> **Records provided**
::::::
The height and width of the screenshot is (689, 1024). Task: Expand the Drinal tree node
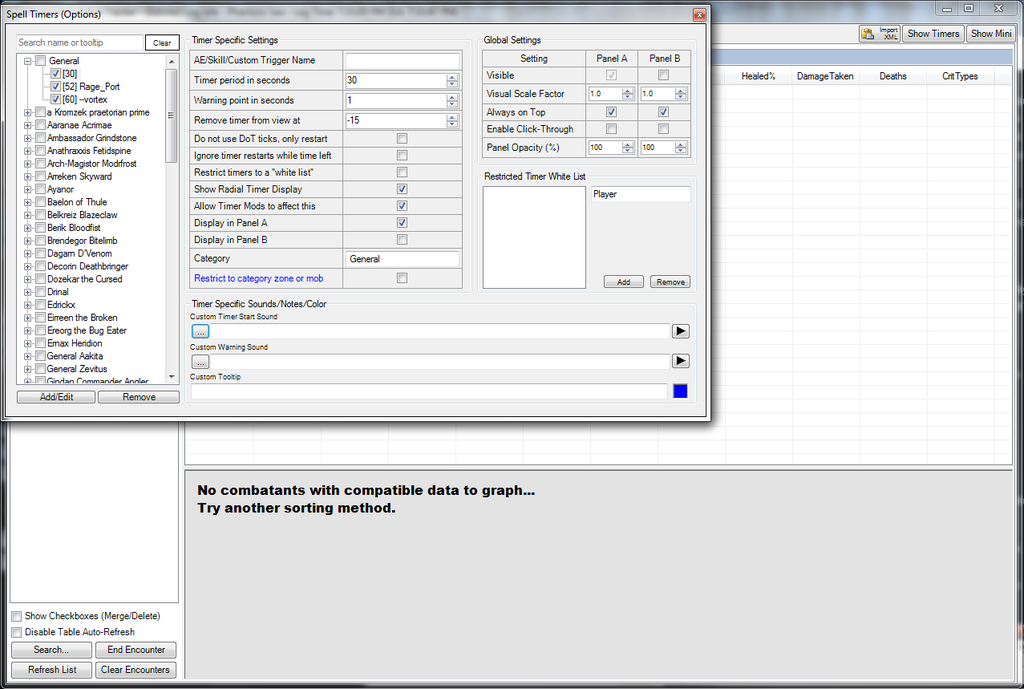click(x=28, y=292)
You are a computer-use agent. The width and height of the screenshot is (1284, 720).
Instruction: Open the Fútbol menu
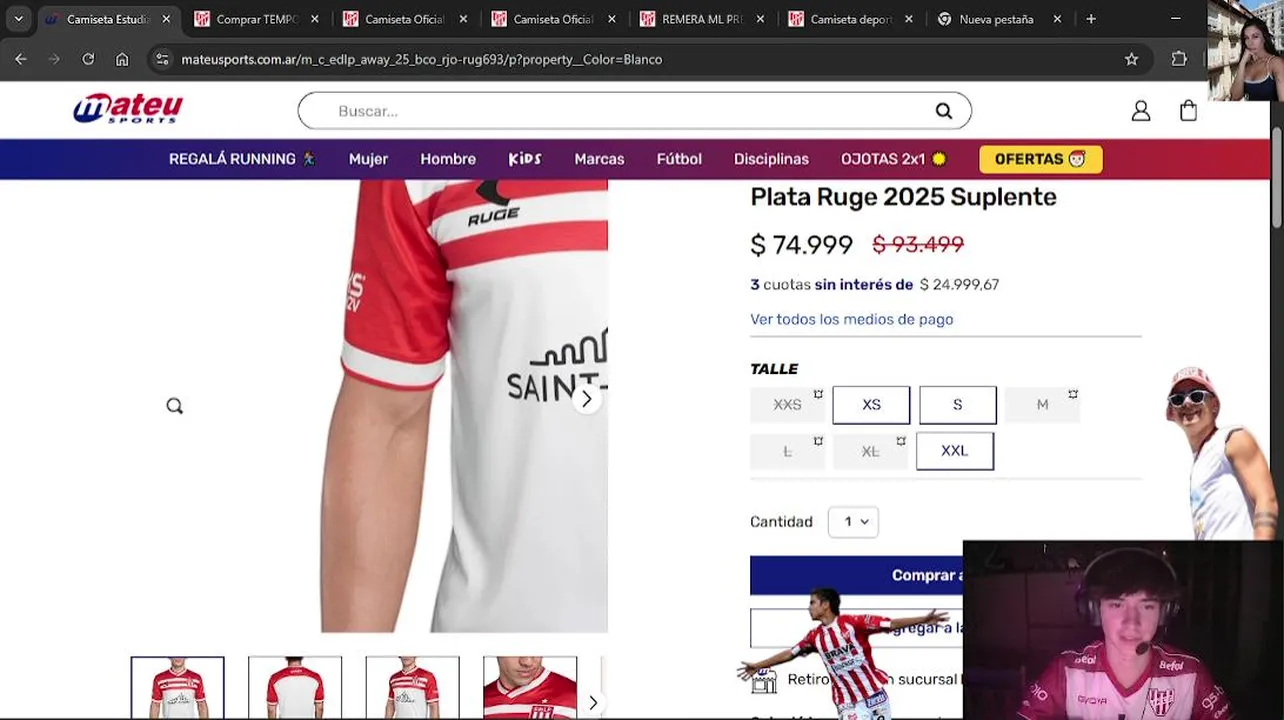[679, 159]
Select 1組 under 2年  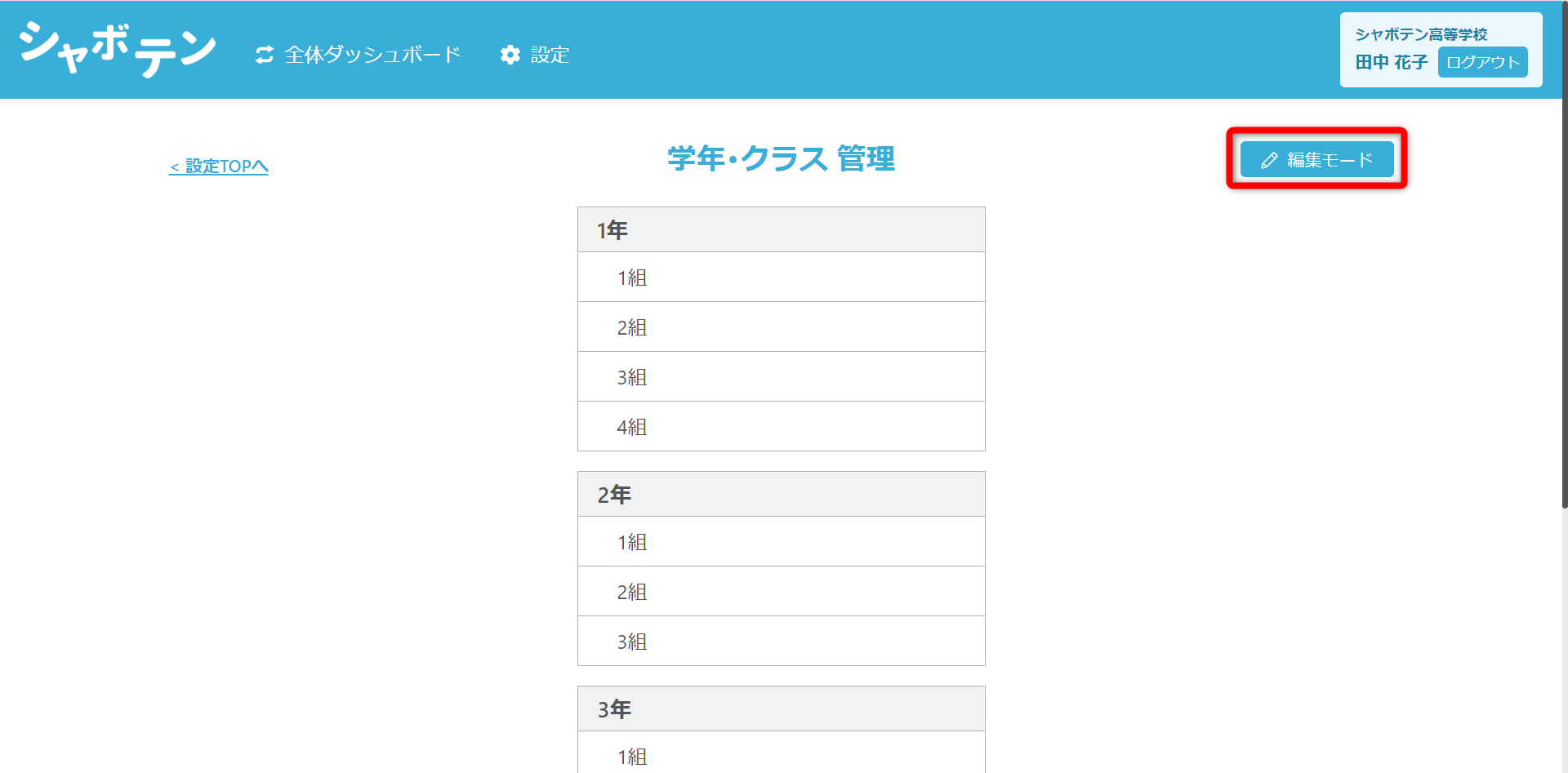782,541
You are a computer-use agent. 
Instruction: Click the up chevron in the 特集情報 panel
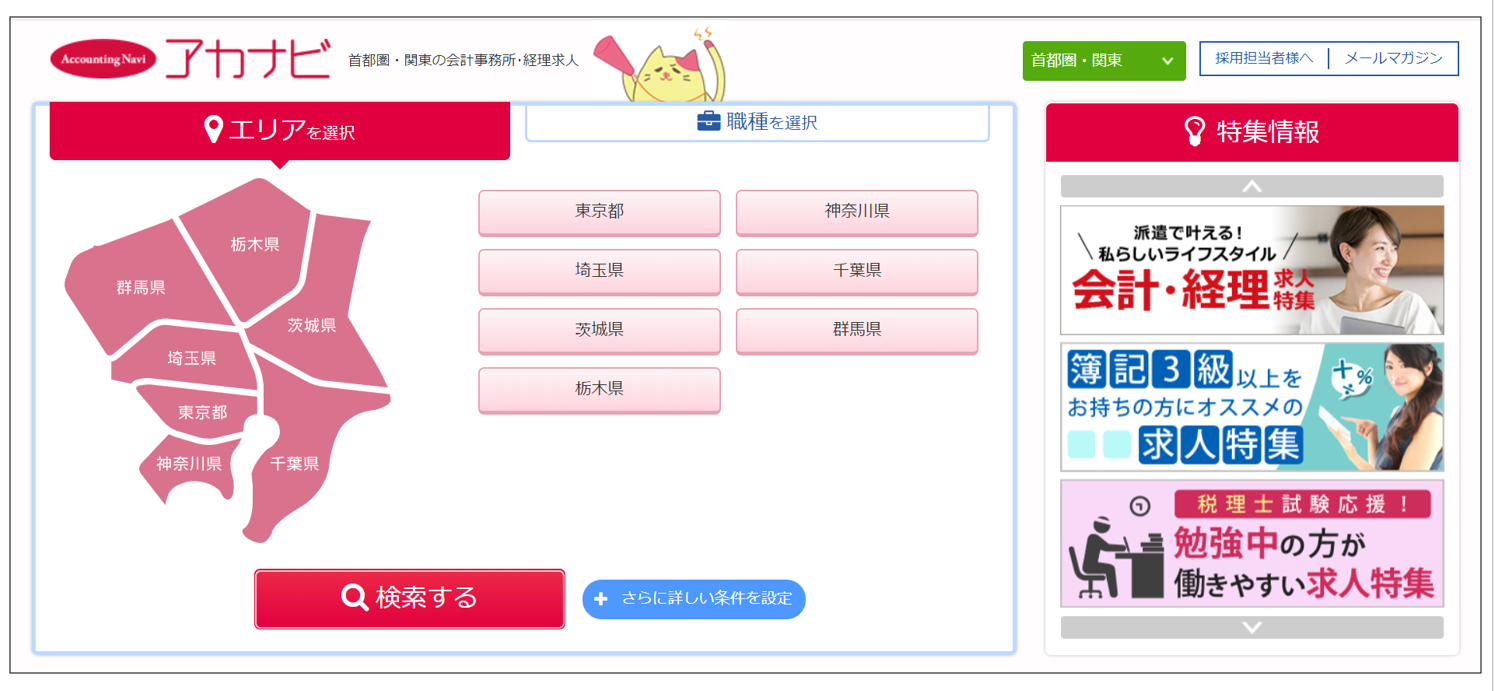click(x=1252, y=187)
::::::
> **Work instructions**
All lines of the listing holding the string "agent" must be returned, copied as they stand.

> **Finished task**
You are a computer-use agent. The width and height of the screenshot is (1284, 720).
You are a computer-use agent. 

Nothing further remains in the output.